What I’ve observed about meetings:

  • Generally people don’t book enough time for meetings, especially with senior people. It’s a combination of people being too busy, and a desire to use time limits to make decisions. Unfortunately my experience has shown that it mostly results in needing another meeting.
  • You will almost certainly get asked about something you don’t know about, or feel confident responding to in detail.
  • Things like tracking actions are a very mixed bag. A standing meeting (e.g. a working group) might have established terms of reference, and someone responsible for tracking actions, but most are ad-hoc and everyone attending is generally too busy to track them properly.
  • Meetings very often get put in/forwarded at short notice, maybe with documents to read or to respond to.

Obviously not a lot of this is ideal, especially if you’re used to working in a digital/product team that includes roles for facilitating sessions, tracking plans and a culture where it is OK to say that you don’t know, but can find out.

Coping mechanisms I’ve developed:

  • If I’m not facilitating or leading a meeting, I try to split the session in half in my head. For the first half I mostly listen, and then save my contributions for the second half. In my head this means that even if I start with very little context, I’m able to contribute more informed thoughts by the end. It also helps me get a read of the personalities and priorities in the room before deciding what to say, and how to communicate it best.
  • If I’ve been forwarded on an invite, or asked to attend something I’m not familiar with, ask for some notes of context before I join. This could be to find out what has been discussed before, any actions that someone might be expecting me to report back on or even just to get a handle on the personalities in the meeting and any existing dynamics.
  • Acknowledging and being willing to accept criticism or question. Starting from the perspective of everyone wanting to make something (a design, an organisation, a process whatever) better is helpful. If you feel that the critique isn’t focused on your goal, take the opportunity to share what your priority is. It might be that you have very different priorities, and surfacing that is helpful.
  • Writing notes of the meeting either live (if possible) or immediately after the meeting (again if possible) and sharing them with my immediate team. For me this means slack, but your platform may vary of course. I find this helpful when others do it, because it helps me build context about conversations I’m not in, and helps demystify some of the meetings that might appear ‘behind closed doors’. It can also help to highlight urgent actions that need picking up.
  • Asking questions that focus on what evidence we have to make decisions, and whether there are ways we can get better information quickly before making decisions. I’ve captured some generic examples below.

If none of this sounds groundbreaking, it’s because it isn’t. I’m not an expert, and I don’t reliably get it right. But these are some of the ways I survive and have hopefully contributed to meetings as I’ve become more senior and moved away from ‘design’ on an everyday basis. 


Examples of questions:

These are some of the standard questions I often fall back on in meetings. They’re generally focused on being more ‘user-centred’ and de-risking by prototyping and testing early.

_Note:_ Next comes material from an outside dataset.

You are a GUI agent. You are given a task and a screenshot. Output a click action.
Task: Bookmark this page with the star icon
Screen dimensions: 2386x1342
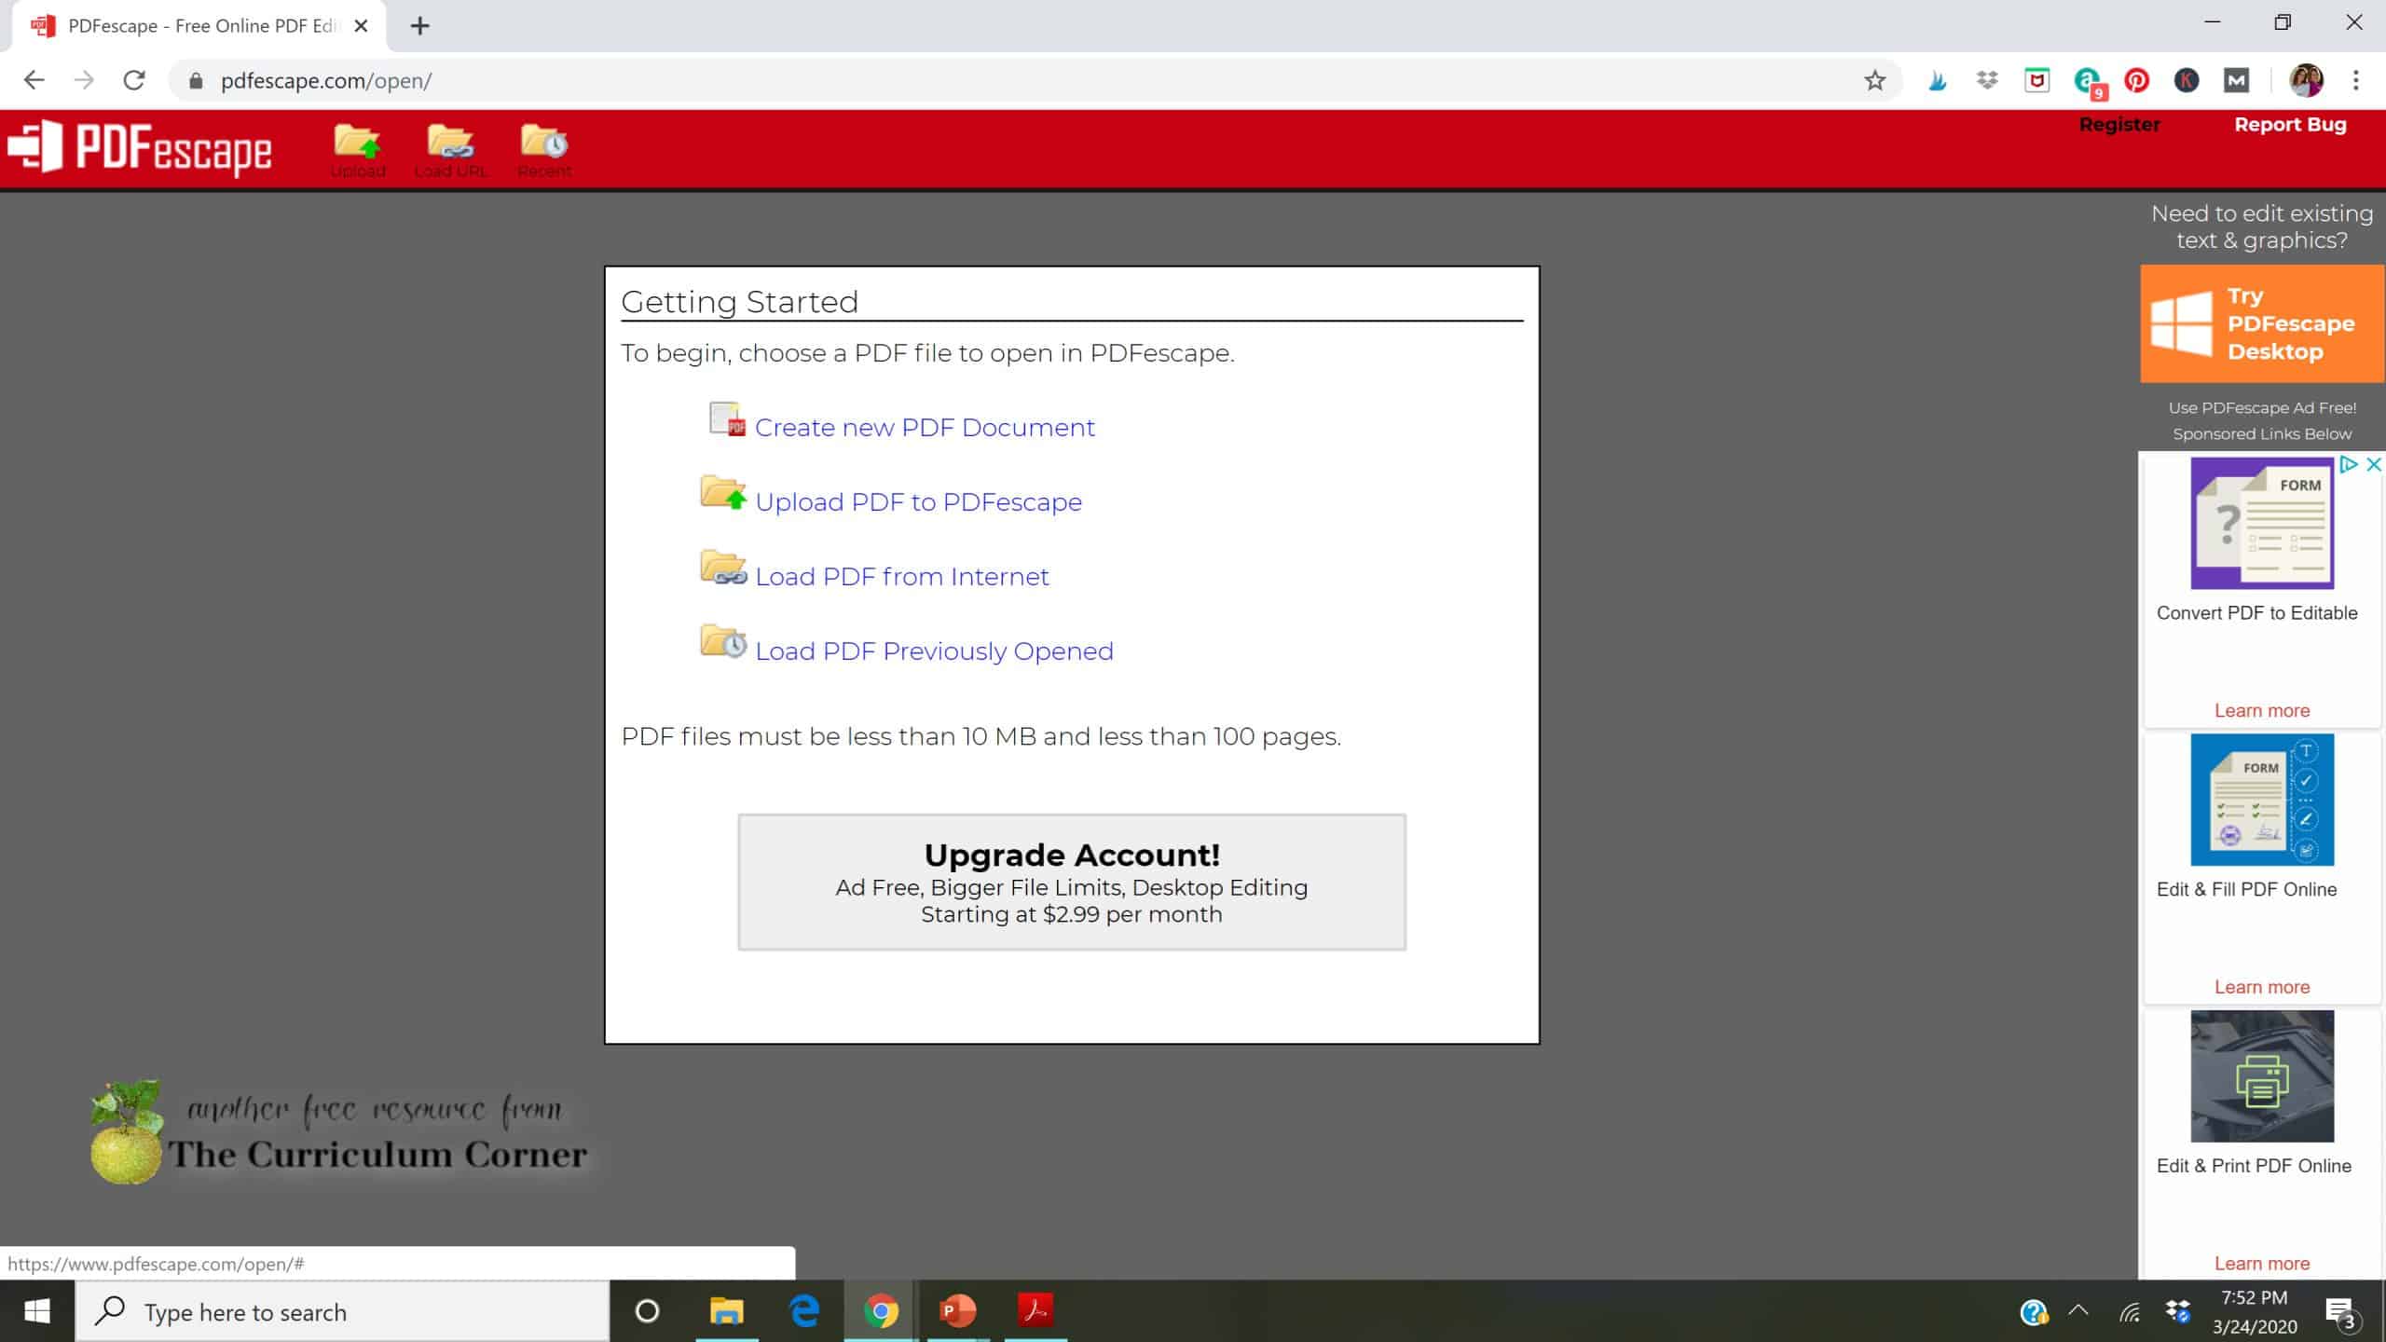1875,81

It’s hard to write generic questions, because they sound quite…generic. But these are examples that have worked for me:

Questions to encourage user research:

  • What is the riskiest assumption we’re making here, that could undermine anything we do next?
  • What is stopping us getting this into the hands of someone who might use it?
  • How confident are we that the evidence we have also applies to this situation (i.e. is something that we ‘know’ actually true in this situation?)
  • Is there anyone outside of this conversation who would have strong views on this? What would be the best way to include them?

Questions to encourage prototyping:

  • Is there something we could create to help us answer that question?
  • What’s the simplest way we could make this feel real for people who might actually use it?
  • How could we mock this up, even if it’s only part of it?
  • What could we do now to increase our confidence that this is a good idea?
  • Could we use any off the shelf tools to the test the concept before we go any further?

Questions to encourage a test and learn approach:

  • How can we break the problem/solution down into smaller chunks, and which of these is the most important?
  • If we could only do one of these things, which one would have the biggest impact based on what we know?
  • Can we make the commitment (contract, trial, plan etc) shorter term, and make sure it is reviewed after that time?
  • How are we going to decide if it’s being successful and what will we do if it isn’t?
  • What’s the risk if we just tried this? And is that an acceptable risk?

I think it’s important to point out, that people generally do ask these questions (or similar) about things that are very ‘customer facing’ i.e. a new website or app. I’m particularly interested in asking these questions about stuff that doesn’t usually get that level of attention. This could be anything from an intranet, a new training program, communications, or internal processes.

Hopefully some of this is useful for you, feel free to let me know!